Insolvency technical update: October 2023
We share our latest insolvency technical update – your round-up of recent developments in insolvency.
ICAS court reporter pack
The ICAS court reporter pack has been updated. The update was prompted, in part, by a Court of Session judgment earlier this year and related discussions with the ICAS Insolvency Committee.
An accompanying article provides a summary of updates to the pack.
HMRC insolvency VAT helplines survey
A reminder that HMRC has published a survey requesting feedback on experiences using the VAT helplines.
The survey comprises seven questions and should take no longer than five to ten minutes to complete.
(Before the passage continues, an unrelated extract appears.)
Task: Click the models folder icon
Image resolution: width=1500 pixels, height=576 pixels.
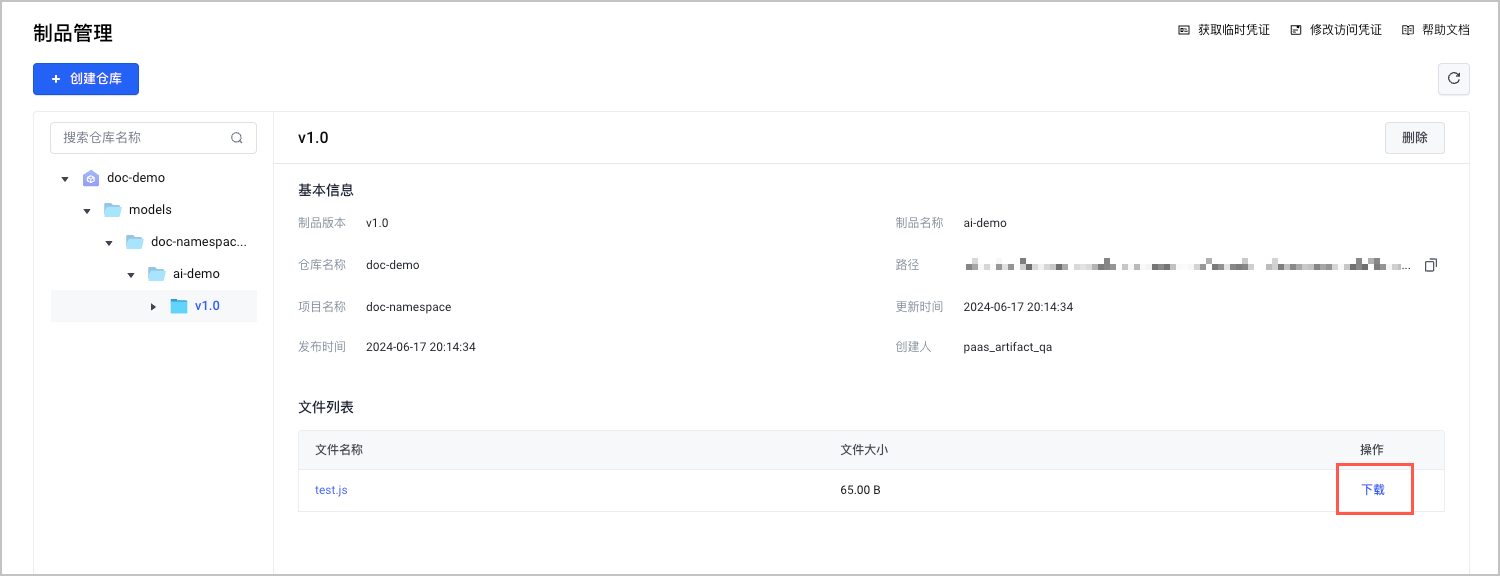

Responses are anonymous and question seven provides an opportunity to add additional comments.
The survey will run until 1 December 2023. HMRC will review the findings of the survey to assess the VAT helplines’ effectiveness and consider where improvements can be made.
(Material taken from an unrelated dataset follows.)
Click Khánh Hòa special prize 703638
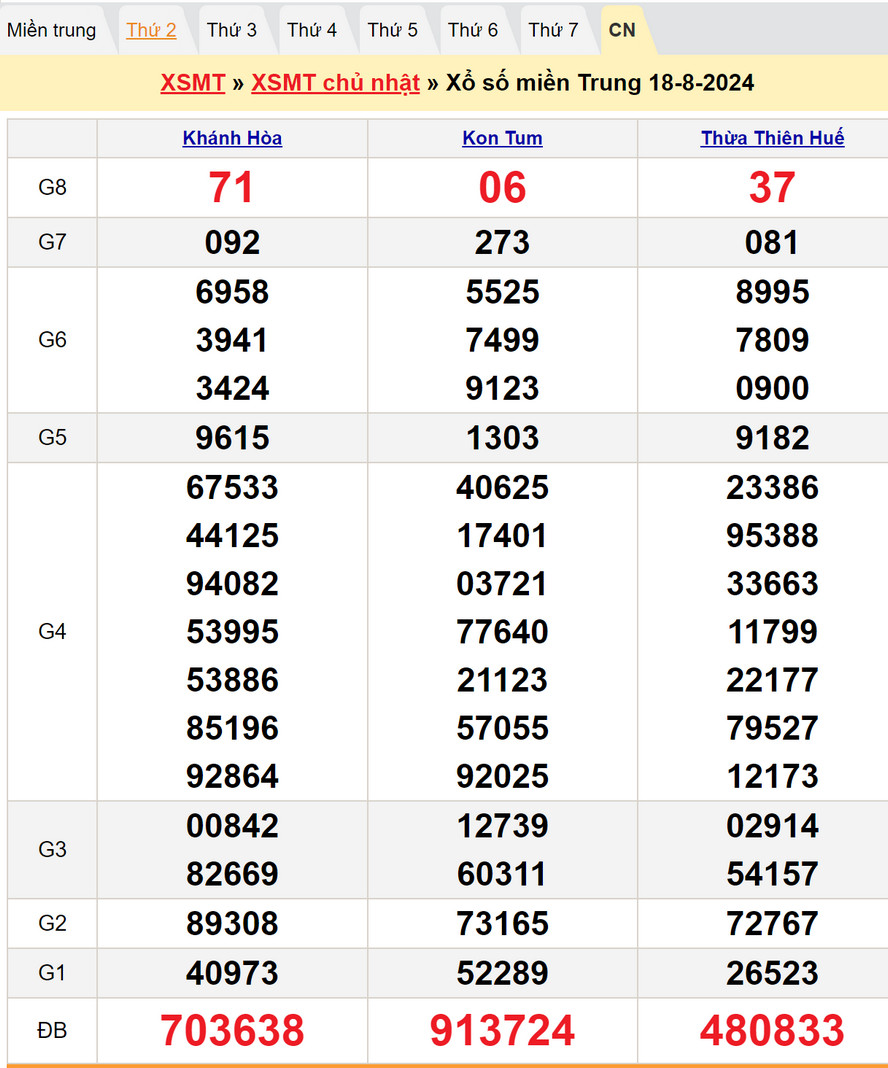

Financial Conduct Authority (FCA) ban on debt packager referral fees
The FCA’s ban on debt packager firms being paid to refer customers on to other firms took effect on 2 October 2023.
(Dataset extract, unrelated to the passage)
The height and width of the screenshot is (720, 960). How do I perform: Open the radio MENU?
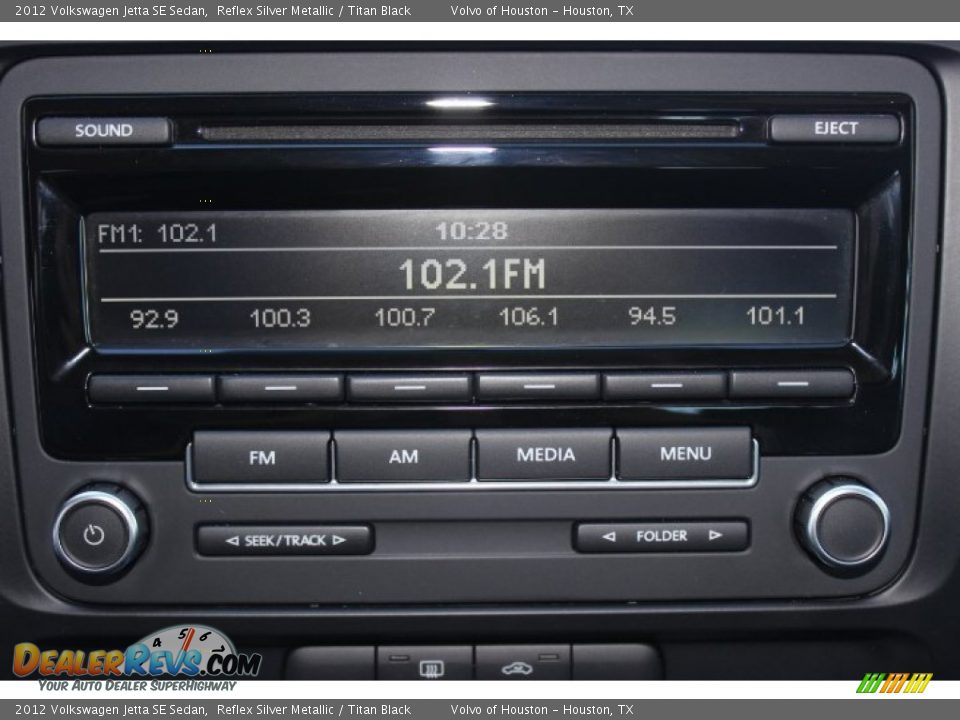pos(685,454)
The ban covers any commission, fee or any other financial consideration, received by a debt packager firm, directly or indirectly, from a debt solution provider in connection with the firm referring customers to a debt solution provider, or any other related services.
Our previous article has more information on the FCA’s changes to its rules.
Revised Statement of Insolvency Practice (SIP) 3.3 (Scotland) – trust deeds
A revised SIP 3.3 relating to trust deeds is effective for trust deeds signed on or after 1 November 2023.
A summary of the principal changes to SIP 3.3 can be found in our article on this topic.
Accountant in Bankruptcy (AiB) ‘Dear trustee letter’
The AiB has issued a ‘Dear trustee letter’ setting out its expectations of trustees when dealing with settlement payments by Glasgow City Council (and other bodies) in relation to equal pay claims.
Economic Crime and Corporate Transparency Act 2023
The Economic Crime and Corporate Transparency Bill achieved royal assent on 26 October 2023 and has become law.
The Economic Crime and Corporate Transparency Act 2023 (‘the Act’) is effectively the second part of a legislative package to prevent the abuse of UK corporate structures and tackle economic crime. It follows on from the Economic Crime (Transparency and Enforcement) Act 2022, which received royal assent on 15 March 2022.
The Act introduces measures to deliver:
- Reforms to Companies House.
- Reforms to prevent the abuse of limited partnerships.
- Additional powers to seize and recover suspected criminal cryptoassets.
- Reforms to give businesses more confidence to share information in order to tackle money laundering and other economic crime.
- New intelligence gathering powers for law enforcement and removal of nugatory burdens on business.
The UK government factsheets, which give details of the different measures contained in the Act, have now been updated to reflect changes during the legislative process prior to royal assent.
Most measures contained in the Act will not be introduced straight away. Many of the changes need secondary legislation, as well as the development of Companies House’s systems, before they're introduced.
However, some measures are anticipated to come into force in early 2024 including:
- Greater powers for Companies House to query and reject information that seems incorrect or inconsistent with information already on the register.
- Stronger checks on company names.
- New rules for registered office addresses, which will mean all companies must have an appropriate address at all times. Companies will not be able to use a PO box as their registered office address.
- A requirement for all companies to supply a registered email address.
- A requirement for all companies to confirm they’re forming the company for a lawful purpose when they incorporate. Every year, the company will need to confirm that its future activities will be lawful on their confirmation statement.
Insolvency (VAT Notice 700/56)
HMRC has amended VAT Notice 700/56 to update the email address for more information and advice about Members Voluntary Liquidations. Paragraph 1.3 has also been amended to show where the reproduction of the VAT return is stated in legislation.
The Payment and Electronic Money Institution Insolvency (Amendment) Regulations 2023
The above regulations have been laid.
The regulations will extend the application of the insolvency regulations for the special administration procedure established by the Payment and Electronic Money Institution Insolvency Regulations 2021. This extension relates to institutions formed in Northern Ireland and limited liability partnerships formed in Scotland.
Public consultation – Digital assets and English insolvency law
The UK Jurisdiction Taskforce has launched a consultation on the material issues of concern to stakeholders in relation to the application of English insolvency law to digital assets.
Legal update
ATE Farms Ltd v AW Estates Ltd (In Administration) & Ors: A recent Court of Session opinion considering whether the joint administrators breached their obligations under a deposit and exclusivity agreement by insisting on an indemnity that was not in the agreed heads of terms (via BBM Solicitors).
R (on the application of Palmer) (Appellant) v Northern Derbyshire Magistrates Court and another (Respondents): A Supreme Court appeal which has concluded that an administrator is not an “officer” of the company within the meaning of the phrase “any director, manager, secretary or similar officers of the body corporate”, as used in section 194 of the Trade Union and Labour Relations (Consolidation) Act 1992.